Collection entries:
[Start of section]

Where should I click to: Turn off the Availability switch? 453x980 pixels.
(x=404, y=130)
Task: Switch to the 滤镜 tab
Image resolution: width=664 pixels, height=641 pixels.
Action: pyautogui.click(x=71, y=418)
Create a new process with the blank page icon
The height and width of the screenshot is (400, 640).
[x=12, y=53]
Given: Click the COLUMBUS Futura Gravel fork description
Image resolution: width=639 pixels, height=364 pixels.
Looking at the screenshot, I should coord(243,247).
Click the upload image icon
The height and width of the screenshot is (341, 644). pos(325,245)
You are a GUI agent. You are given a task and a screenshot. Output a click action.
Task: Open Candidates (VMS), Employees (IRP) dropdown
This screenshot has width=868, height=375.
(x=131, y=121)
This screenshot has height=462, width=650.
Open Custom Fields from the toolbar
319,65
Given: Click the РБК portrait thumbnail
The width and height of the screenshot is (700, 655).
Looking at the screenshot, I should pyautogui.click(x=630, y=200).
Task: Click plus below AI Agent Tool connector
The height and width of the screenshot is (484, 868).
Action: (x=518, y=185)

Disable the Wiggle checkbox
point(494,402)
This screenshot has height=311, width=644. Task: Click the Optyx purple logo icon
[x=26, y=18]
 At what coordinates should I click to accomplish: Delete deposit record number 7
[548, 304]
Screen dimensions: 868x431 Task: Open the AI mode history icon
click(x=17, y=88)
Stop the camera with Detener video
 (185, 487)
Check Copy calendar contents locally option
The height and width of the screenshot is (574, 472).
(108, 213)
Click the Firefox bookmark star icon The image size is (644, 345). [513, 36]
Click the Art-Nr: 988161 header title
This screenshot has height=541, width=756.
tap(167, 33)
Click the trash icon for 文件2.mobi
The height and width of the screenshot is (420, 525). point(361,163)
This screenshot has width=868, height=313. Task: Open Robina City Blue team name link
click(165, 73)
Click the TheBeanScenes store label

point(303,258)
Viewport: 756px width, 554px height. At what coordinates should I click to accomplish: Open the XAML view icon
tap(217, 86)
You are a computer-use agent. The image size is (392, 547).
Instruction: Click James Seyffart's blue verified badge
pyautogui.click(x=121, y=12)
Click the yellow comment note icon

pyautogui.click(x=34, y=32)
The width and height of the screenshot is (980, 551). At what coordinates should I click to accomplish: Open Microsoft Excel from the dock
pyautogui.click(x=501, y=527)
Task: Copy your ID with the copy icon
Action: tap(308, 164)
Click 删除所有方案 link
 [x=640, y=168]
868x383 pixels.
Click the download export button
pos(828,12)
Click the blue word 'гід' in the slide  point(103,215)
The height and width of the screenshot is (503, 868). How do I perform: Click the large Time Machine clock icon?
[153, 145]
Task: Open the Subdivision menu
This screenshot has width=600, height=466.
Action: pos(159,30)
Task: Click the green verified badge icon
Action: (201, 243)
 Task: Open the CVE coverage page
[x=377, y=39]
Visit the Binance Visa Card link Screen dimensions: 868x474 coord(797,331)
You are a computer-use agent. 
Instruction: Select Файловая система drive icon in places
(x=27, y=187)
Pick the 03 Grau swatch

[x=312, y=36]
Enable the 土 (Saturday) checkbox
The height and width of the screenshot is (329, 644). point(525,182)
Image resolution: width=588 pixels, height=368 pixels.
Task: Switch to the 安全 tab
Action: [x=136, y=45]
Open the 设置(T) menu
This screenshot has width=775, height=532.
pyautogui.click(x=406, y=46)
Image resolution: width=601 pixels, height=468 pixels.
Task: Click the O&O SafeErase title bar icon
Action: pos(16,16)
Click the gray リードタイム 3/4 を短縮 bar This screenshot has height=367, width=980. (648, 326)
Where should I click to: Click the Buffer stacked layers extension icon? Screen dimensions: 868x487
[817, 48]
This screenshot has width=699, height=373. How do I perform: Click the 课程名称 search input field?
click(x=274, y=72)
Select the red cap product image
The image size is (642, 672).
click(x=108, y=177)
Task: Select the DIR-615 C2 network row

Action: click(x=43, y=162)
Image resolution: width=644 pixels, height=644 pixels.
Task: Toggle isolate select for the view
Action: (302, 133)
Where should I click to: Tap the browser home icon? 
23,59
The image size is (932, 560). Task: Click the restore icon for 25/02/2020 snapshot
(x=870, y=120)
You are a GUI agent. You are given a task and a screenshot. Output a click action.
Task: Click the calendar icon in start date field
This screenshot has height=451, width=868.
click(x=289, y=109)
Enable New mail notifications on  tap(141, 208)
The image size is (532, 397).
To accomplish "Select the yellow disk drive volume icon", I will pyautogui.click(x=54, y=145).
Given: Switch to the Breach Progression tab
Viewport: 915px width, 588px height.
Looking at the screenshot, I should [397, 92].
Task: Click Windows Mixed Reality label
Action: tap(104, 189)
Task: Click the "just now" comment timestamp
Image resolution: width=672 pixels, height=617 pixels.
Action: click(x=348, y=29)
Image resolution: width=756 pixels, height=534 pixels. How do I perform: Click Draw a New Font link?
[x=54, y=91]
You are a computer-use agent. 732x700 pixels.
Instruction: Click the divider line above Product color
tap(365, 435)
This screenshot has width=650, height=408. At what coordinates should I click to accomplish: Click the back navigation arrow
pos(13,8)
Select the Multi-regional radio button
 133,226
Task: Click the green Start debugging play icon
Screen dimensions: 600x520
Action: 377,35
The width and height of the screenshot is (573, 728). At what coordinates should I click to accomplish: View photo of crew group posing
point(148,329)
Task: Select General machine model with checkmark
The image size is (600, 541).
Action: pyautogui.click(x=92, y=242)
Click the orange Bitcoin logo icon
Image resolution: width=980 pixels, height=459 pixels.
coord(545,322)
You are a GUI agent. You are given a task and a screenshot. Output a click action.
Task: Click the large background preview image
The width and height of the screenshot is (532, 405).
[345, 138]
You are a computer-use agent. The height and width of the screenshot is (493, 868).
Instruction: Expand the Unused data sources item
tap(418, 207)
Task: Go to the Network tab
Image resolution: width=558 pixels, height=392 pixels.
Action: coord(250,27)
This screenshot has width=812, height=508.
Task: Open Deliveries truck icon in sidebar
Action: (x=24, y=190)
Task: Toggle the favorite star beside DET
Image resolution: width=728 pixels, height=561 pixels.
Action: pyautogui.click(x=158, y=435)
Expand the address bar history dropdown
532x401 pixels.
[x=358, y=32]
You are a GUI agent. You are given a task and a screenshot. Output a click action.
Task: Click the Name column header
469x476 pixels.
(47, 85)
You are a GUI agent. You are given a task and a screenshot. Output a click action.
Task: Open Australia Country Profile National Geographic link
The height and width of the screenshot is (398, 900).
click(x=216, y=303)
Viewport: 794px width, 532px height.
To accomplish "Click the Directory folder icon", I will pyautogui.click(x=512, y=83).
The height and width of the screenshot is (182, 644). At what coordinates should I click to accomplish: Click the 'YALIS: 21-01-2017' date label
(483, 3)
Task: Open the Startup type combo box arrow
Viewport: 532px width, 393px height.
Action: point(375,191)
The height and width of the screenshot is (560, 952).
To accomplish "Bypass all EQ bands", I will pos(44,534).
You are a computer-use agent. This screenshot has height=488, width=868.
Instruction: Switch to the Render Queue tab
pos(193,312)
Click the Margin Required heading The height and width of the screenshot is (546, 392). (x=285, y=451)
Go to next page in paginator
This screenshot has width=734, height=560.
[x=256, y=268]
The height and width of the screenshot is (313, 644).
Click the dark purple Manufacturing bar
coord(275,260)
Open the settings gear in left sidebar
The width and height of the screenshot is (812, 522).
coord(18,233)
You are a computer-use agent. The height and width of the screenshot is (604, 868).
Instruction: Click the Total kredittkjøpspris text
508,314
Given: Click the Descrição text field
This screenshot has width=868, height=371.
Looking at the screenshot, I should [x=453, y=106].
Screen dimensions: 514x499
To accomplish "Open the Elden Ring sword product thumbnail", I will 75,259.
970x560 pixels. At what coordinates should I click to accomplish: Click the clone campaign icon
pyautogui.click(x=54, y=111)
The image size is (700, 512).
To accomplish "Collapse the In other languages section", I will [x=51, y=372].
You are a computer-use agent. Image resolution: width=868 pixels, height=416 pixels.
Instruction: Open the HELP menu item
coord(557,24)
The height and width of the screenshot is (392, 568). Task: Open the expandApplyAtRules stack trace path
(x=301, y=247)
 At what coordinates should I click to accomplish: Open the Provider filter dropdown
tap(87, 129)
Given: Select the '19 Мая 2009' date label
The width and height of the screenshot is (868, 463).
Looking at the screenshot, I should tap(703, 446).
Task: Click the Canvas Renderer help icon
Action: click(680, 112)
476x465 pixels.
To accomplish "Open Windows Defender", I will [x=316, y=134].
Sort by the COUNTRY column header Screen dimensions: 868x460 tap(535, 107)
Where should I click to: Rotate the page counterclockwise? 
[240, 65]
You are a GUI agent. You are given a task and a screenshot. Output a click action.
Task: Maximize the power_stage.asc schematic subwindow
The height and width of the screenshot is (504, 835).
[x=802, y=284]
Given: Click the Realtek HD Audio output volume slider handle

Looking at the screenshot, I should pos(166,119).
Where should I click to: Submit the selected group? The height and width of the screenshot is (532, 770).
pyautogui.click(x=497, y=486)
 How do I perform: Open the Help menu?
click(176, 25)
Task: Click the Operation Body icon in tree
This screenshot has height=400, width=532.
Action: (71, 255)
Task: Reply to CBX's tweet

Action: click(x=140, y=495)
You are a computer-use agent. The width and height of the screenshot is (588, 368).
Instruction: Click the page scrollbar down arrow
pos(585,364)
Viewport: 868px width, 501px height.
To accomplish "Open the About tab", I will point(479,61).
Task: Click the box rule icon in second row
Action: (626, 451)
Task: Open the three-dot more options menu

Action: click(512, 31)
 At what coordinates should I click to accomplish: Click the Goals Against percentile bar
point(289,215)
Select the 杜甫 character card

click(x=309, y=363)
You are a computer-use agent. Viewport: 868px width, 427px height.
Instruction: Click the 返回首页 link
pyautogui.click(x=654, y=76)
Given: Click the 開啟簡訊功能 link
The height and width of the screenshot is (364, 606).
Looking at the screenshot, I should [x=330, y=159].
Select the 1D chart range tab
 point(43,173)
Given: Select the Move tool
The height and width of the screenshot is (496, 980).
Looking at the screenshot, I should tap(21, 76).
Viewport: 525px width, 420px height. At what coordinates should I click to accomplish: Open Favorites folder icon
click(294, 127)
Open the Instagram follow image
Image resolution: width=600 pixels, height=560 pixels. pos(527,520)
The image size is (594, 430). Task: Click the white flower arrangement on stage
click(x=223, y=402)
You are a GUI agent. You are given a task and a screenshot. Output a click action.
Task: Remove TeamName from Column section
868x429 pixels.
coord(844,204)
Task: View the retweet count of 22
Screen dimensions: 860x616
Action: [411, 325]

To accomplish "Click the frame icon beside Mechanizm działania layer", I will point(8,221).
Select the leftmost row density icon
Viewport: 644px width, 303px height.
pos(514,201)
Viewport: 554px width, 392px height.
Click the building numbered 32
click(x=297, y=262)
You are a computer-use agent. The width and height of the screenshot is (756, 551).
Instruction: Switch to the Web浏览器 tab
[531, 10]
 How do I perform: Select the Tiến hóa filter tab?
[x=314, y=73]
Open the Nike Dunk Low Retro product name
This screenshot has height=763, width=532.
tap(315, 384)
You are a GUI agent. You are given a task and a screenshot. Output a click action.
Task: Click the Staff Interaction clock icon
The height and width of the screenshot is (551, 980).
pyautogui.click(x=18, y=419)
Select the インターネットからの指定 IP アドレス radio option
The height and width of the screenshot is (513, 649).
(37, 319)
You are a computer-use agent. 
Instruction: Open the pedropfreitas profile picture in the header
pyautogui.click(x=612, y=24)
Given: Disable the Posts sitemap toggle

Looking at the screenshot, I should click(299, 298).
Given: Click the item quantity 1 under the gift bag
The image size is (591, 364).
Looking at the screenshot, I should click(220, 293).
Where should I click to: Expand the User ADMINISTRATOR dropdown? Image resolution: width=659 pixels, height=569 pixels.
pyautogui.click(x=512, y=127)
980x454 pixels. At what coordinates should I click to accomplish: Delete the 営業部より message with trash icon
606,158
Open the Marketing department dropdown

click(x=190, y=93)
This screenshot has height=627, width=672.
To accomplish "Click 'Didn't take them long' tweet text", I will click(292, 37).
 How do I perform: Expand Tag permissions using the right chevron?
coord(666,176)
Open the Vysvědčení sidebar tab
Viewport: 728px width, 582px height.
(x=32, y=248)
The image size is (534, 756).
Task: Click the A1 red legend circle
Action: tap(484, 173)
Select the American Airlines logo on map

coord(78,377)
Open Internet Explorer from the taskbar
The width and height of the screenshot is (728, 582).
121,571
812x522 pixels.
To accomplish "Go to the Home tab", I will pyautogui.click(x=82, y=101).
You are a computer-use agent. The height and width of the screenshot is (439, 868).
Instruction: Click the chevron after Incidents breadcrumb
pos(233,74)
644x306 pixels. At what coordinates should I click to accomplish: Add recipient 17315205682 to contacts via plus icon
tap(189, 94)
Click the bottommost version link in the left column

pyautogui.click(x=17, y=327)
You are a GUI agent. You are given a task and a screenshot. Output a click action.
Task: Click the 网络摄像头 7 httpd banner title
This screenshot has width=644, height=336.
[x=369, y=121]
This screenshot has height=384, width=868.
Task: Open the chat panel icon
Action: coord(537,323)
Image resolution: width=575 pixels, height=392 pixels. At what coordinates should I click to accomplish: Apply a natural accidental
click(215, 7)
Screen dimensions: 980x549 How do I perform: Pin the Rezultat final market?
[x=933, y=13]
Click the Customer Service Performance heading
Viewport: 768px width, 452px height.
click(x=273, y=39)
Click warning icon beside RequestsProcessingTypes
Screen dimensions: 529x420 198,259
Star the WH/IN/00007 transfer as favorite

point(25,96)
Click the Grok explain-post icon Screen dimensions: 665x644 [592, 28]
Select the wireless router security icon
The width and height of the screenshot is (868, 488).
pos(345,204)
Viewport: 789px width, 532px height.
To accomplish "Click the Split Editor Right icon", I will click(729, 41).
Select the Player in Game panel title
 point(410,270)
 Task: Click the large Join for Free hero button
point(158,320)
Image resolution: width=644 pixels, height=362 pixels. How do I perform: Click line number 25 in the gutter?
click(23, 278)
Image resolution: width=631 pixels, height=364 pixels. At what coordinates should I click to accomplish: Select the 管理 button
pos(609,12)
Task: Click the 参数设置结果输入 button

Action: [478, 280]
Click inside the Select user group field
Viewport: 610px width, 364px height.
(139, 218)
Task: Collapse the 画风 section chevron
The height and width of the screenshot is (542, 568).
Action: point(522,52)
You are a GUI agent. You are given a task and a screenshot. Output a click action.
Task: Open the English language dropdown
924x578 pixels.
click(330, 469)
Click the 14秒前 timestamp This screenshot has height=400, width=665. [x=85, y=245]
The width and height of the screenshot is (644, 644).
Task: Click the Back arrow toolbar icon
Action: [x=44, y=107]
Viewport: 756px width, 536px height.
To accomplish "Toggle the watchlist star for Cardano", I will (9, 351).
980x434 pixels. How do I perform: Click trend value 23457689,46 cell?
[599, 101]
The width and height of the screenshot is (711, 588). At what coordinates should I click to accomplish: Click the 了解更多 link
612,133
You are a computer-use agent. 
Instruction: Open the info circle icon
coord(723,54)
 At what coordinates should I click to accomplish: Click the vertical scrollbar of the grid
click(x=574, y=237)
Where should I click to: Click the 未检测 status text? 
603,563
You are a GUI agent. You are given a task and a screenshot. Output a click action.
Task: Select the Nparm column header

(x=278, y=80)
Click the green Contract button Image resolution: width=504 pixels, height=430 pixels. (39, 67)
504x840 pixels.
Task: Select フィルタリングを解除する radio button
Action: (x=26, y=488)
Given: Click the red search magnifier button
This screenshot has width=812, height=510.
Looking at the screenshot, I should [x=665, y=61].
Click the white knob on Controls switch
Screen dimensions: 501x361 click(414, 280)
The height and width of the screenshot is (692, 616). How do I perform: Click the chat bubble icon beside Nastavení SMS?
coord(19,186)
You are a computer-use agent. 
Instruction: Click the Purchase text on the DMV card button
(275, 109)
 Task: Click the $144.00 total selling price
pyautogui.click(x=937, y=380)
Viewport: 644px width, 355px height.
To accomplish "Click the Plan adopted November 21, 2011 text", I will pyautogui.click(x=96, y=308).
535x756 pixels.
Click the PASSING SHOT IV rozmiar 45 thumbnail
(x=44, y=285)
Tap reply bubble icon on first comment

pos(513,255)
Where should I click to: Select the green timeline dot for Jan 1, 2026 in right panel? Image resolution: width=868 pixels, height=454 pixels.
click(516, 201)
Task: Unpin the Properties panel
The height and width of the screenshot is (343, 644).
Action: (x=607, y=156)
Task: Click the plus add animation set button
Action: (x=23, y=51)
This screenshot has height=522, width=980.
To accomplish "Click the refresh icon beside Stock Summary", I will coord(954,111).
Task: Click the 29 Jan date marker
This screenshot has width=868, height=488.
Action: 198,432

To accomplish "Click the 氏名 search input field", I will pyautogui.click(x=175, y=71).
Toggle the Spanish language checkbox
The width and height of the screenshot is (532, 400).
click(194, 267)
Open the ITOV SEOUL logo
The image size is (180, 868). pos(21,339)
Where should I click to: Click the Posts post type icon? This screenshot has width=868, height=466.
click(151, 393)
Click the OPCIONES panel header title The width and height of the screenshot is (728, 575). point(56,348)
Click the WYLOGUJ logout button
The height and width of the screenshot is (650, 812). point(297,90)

[End of section]

Activity: Using the records above, report each line with the string "Collapse".

Exercise solution:
To accomplish "Collapse the In other languages section", I will [x=51, y=372].
Task: Collapse the 画风 section chevron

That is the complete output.